2. to make obscure or unclear: to obfuscate a problem with extraneous information.
3. to darken.
I have recently been doing a good bit of military reading (i.e. reading articles and papers on military topics and with military authors). Every military officer who wishes to advance in their careers is expected to complete what’s known as “Professional Military Education”, involving continuing education classes for each stage of their career.
As I do all this reading, I’m reminded of the need for clarity in our writing. Often writers face the pull of two opposite attractions: the attraction of pedantic (big words that make us sound really smart) or technical language, and attraction of clarity and simplicity.
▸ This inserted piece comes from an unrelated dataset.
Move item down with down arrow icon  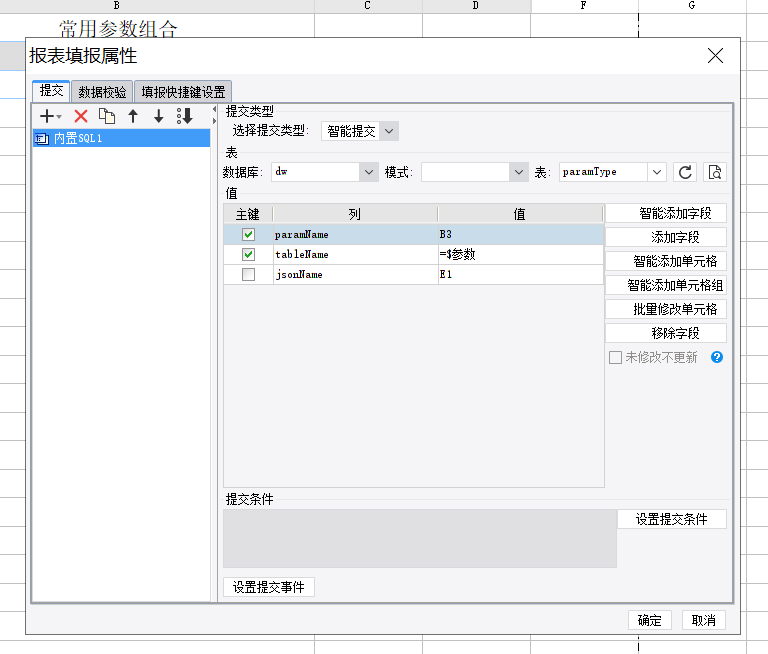[x=159, y=117]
Most of us want to be recognized as smart, and while difficult or complicated vocabulary may make us sound smart, it can fail to connect us with readers. What good is being “smart” if people can’t understand what we’re saying?
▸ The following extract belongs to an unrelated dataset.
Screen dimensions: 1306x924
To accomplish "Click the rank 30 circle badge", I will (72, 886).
In his book Everyone Communicates, Few Connect, John Maxwell has this to say about clarity:
David Evans…criticized the way the military tends to communicate. Evans illustrated it with the following simple statement and the kinds of revisions that are implemented in the armed services:
1st Draft: A word to the wise is sufficient.
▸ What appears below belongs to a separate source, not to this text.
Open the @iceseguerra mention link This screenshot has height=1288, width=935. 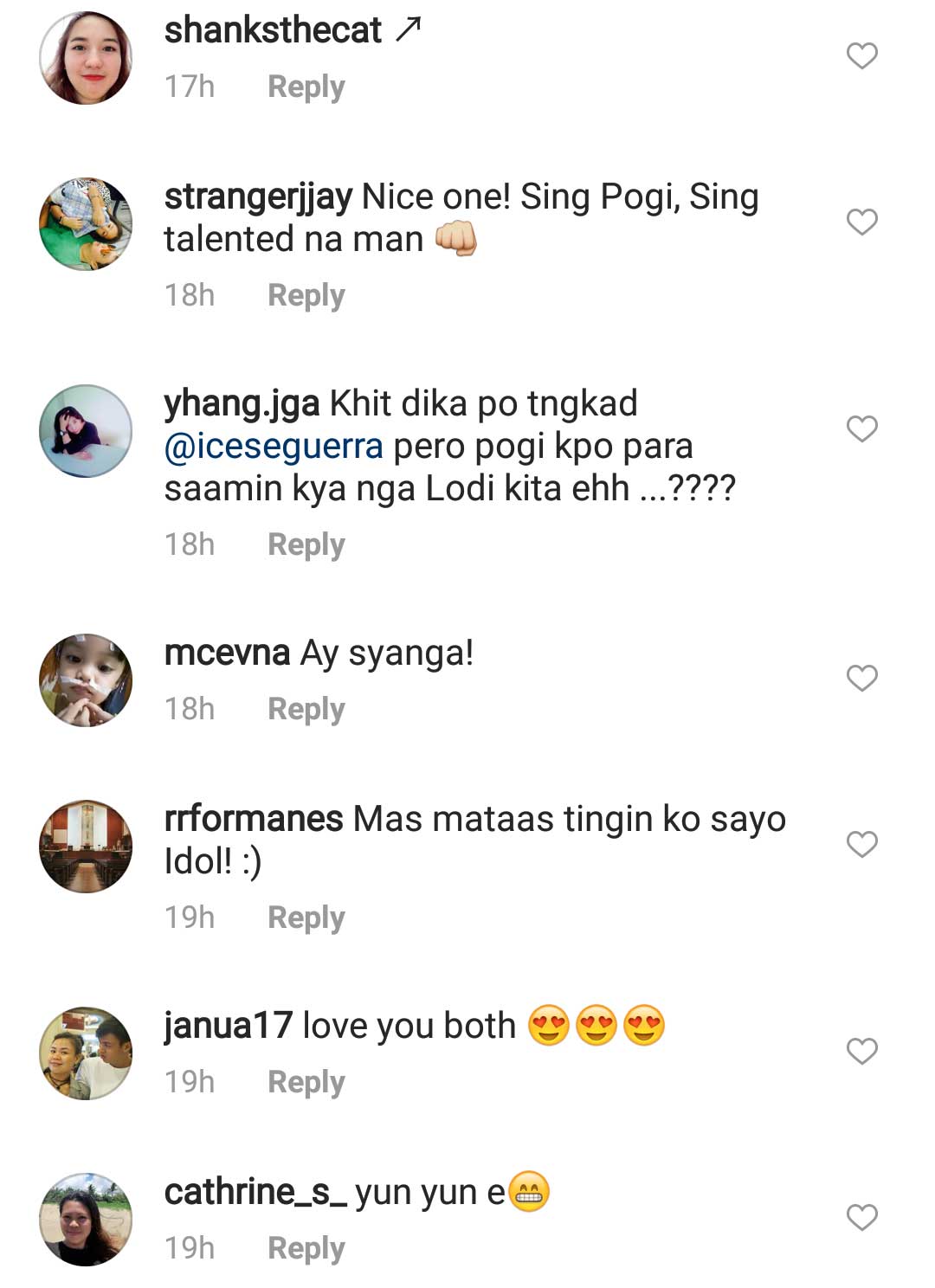[274, 447]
2nd Draft: A word to the wise may be sufficient.
3rd Draft: It is believed that a word to the wise may be sufficient.
4th Draft: It is believed by some that a word to the wise may be sufficient under some conditions.
5th Draft: Indications are that it is believed by some that a word to the wise may be sufficient under some conditions, although this may possibly vary under differing circumstances. This conclusion may not be supportable under detailed analysis and should be used only in a general sense with a full realization of the underlying assumptions.
Maxwell concludes by saying, “In the end, people are persuaded not by what we say, but by what they understand. When you speak clearly and simply, more people can understand what you’re trying to communicate.”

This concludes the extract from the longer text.